Mitochondrial carrier homolog 1 (MTCH1), also referred to as presenilin 1-associated protein (PSAP), is a protein that in humans is encoded by the MTCH1 gene on chromosome 6. MTCH1 is a proapoptotic mitochondrial protein potentially involved in Alzheimer’s disease (AD).

Structure
The protein encoded by this gene is named for its structural resemblance to the members of the mitochondrial carrier protein family. The MTCH1 gene contains 12 exons and produces four isoforms. These isoforms arise from alternative splicing of exon 8 and two potential start codons, which results in the deletion of 17 amino acid residues in the hydrophilic loop between two transmembrane domains of some isoforms. Though they differ in sequence and length, the four isoforms still share a similar topological structure, including six transmembrane domains, one of which is responsible for localization to the outer mitochondrial membrane (OMM), and two N-terminal apoptotic domains.

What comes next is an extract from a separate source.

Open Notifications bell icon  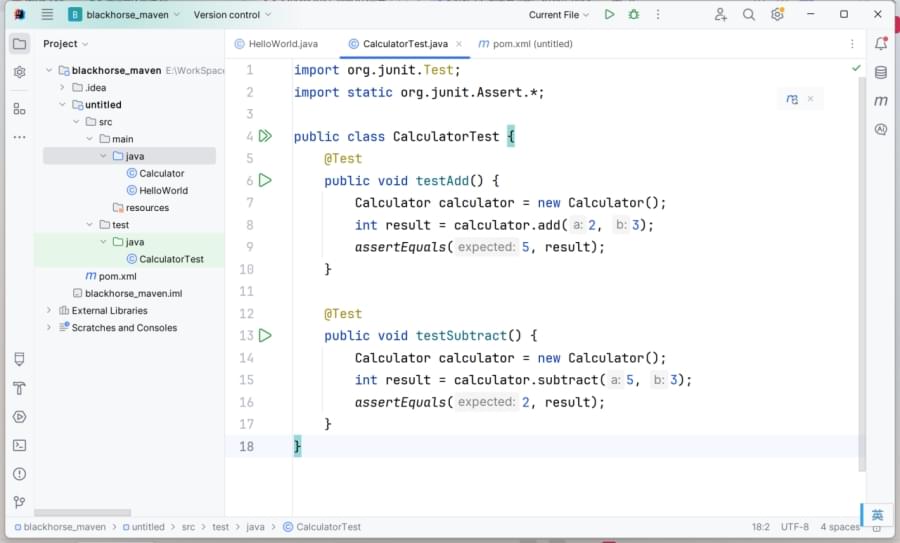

As a result, all four isoforms retain these apoptotic domains and mitochondrial localization, both of which are required for the protein’s proapoptotic function.

Function
MTCH1 is a proapoptotic protein that localizes to the OMM and induces apoptosis independently of BAX and BAK. One possible mechanism proposes that its interactions with the mitochondrial permeability transition pore (MPTP) complex leads to depolarization of the mitochondrial membrane, release of cytochrome C, and activation of caspase-3. Expression of this protein is observed in 16 different tissue types, indicating that the protein may serve a housekeeping function.

Clinical Significance
MTCH1 may be associated with AD and other neurodegenerative and neuroinflammatory diseases through its close interaction with presenilin. However, more research is required to confirm its clinical involvement.

Interactions
MTCH1 has been shown to interact with PS1.